The city of Miami Beach may spend $26 million on property in South Beach that could eventually become a transit hub.
City Manager Jimmy Morales on Thursday signed a letter of intent to buy about three-quarters of an acre at 1100 Fifth St. The land, where the MacArthur Causeway dumps thousands of vehicles onto Fifth Street, is now leased by a Burger King and Pier 1 Imports.
Final purchase is conditioned on an appraisal, which hasn’t been done yet. The City Commission would also have to approve the deal, according to the letter of intent.
Mayor Philip Levine said the money would come from the city’s redevelopment district, which, Levine said, limits some spending to south of Sixth Street.
Levine noted the city already owns parking lots behind the commercial buildings. He said the site could become a pick-up and drop-off point for a light rail system that would run along the south side of the MacArthur Causeway.
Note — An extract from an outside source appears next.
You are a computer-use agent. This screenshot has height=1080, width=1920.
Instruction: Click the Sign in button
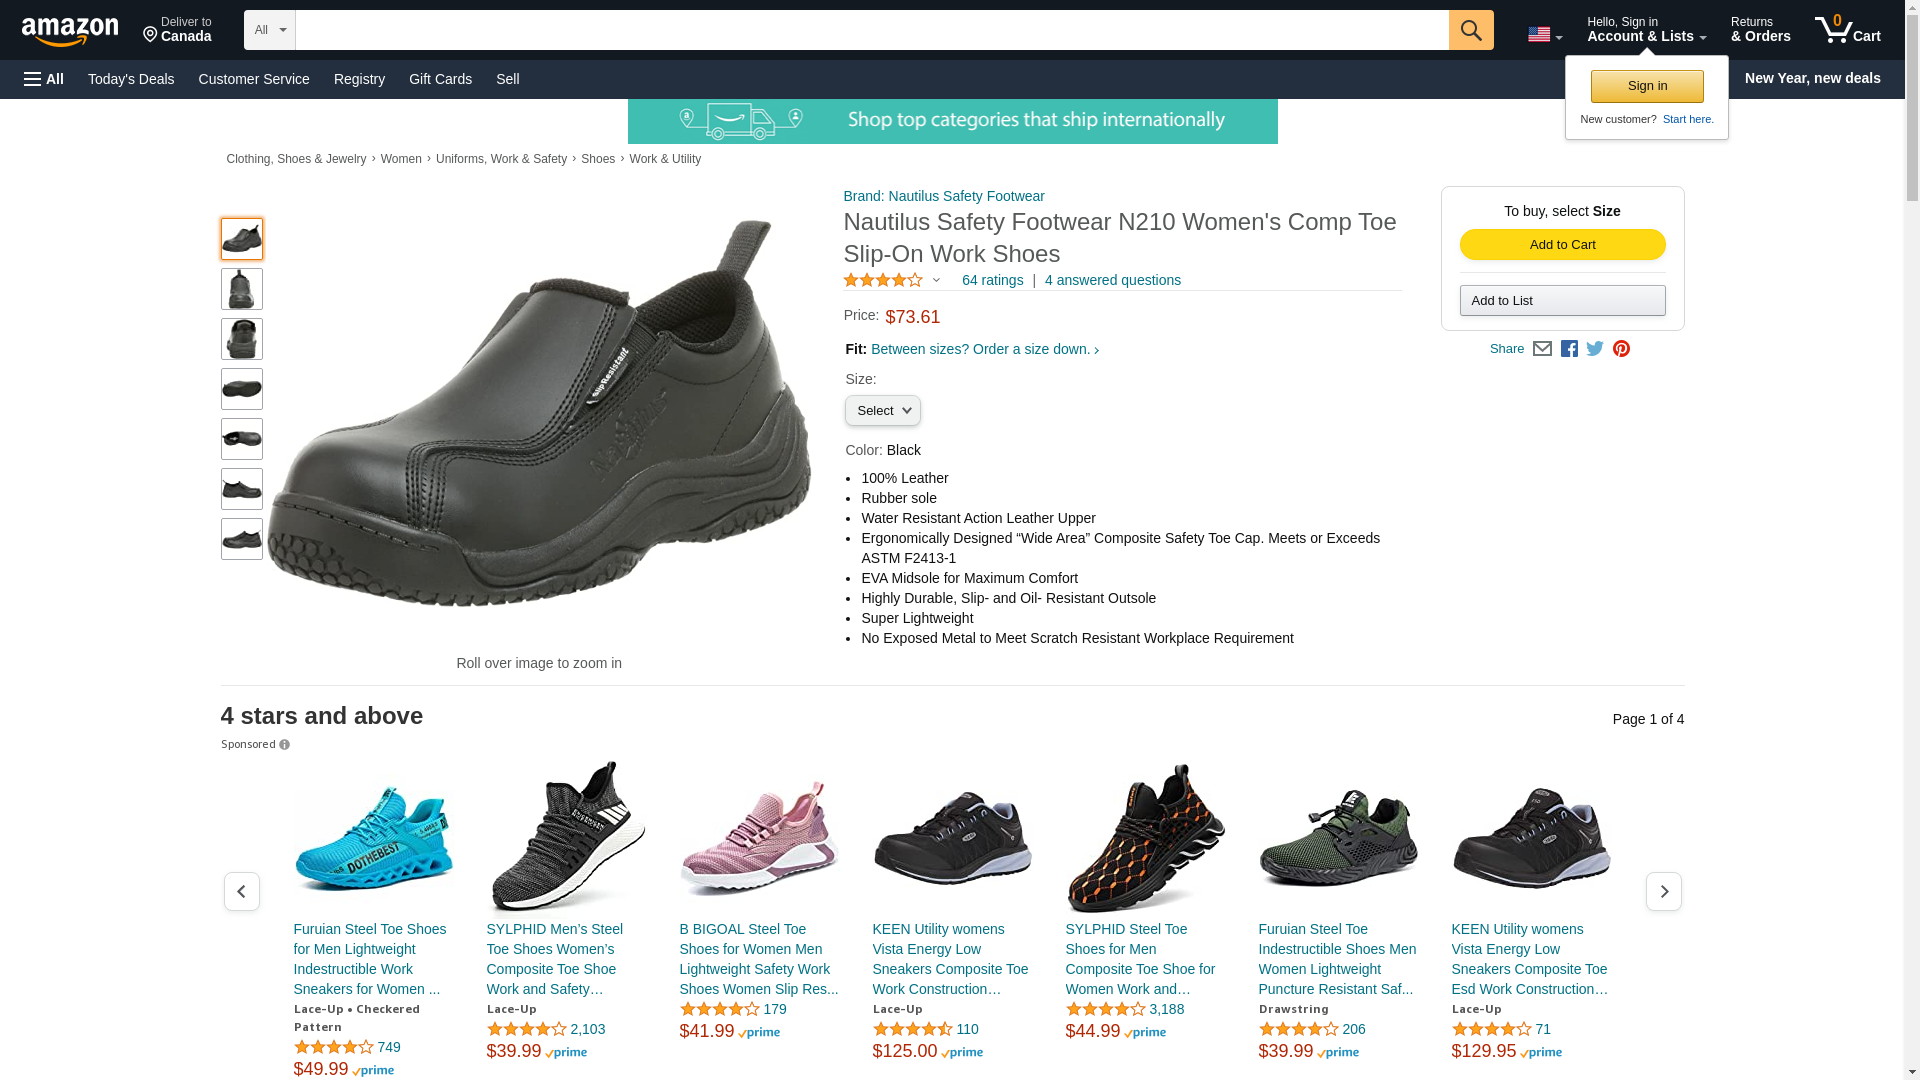(x=1646, y=86)

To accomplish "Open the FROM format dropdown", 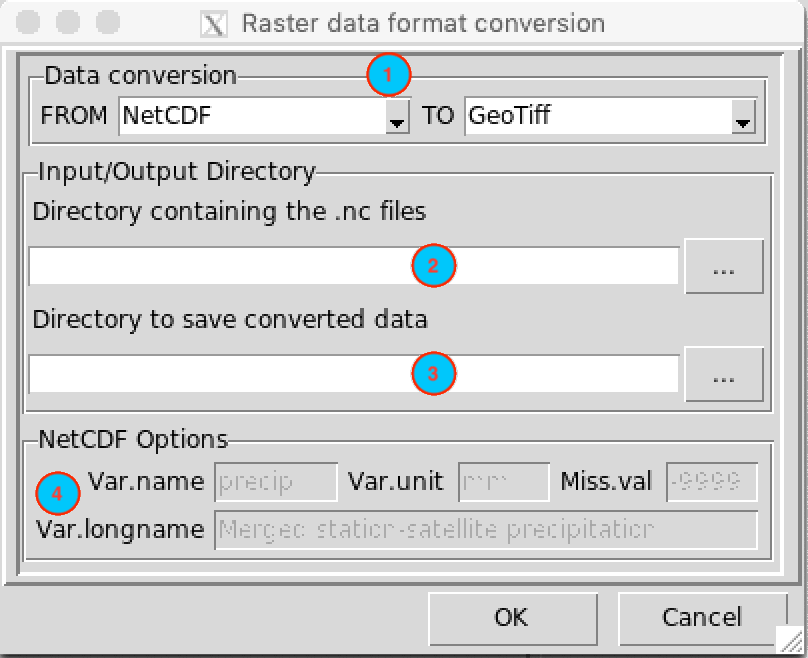I will [x=397, y=116].
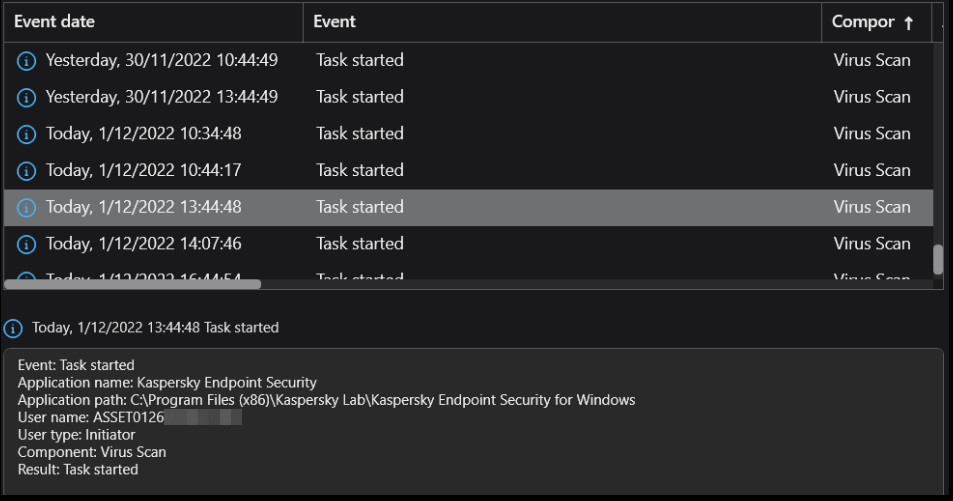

“Here’s a piece of property that’s in a great location for it, and the city owns the other part of the property,” he said.
Dubbed Baylink at one point, the possibility of building a mass transportation system across Biscayne Bay has floundered in years past. But Levine, along with the mayors of Miami and Miami-Dade County, recently committed to pursuing the project once again. Planners say the project could cost $532 million to build and $22 million a year to operate and maintain.
Burger King’s lease ends in July 2016, while Pier 1’s lease runs through 2019, with two five-year options to renew. The city manager’s letter did not say how much rent the site generates from the retailers.
The City Commission is expected to vote on the deal at its May 21 meeting, according to Morales’ letter.